WHAT TO WORK ON => Extract every line of the data below that contains the string "file", matching case exactly.
▬▬▬
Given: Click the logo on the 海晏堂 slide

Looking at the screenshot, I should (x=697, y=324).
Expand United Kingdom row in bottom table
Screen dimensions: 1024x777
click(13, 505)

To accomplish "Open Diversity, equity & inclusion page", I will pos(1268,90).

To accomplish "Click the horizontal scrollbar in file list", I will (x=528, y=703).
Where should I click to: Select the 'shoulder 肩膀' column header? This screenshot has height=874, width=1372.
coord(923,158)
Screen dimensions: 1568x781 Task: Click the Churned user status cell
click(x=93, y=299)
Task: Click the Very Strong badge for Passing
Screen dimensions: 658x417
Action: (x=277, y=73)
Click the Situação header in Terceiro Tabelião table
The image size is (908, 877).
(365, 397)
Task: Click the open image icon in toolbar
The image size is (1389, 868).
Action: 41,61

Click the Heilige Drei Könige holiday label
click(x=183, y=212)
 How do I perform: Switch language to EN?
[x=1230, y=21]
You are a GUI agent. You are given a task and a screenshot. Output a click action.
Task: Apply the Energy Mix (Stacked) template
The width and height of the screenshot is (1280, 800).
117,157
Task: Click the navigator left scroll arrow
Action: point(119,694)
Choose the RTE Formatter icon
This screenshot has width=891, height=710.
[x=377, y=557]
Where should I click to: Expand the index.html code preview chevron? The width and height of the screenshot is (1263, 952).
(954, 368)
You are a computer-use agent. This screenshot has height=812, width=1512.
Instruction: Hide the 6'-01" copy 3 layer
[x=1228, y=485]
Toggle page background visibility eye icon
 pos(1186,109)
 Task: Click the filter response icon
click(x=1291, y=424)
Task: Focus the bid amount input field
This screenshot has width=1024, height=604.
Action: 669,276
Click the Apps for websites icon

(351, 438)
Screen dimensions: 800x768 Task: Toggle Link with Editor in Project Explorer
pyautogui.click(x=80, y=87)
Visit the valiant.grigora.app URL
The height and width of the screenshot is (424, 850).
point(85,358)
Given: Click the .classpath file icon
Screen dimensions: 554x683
▬▬▬
SOLUTION BELOW =>
To accomplish "Click the horizontal scrollbar in file list", I will (x=528, y=703).
Given: Click the .classpath file icon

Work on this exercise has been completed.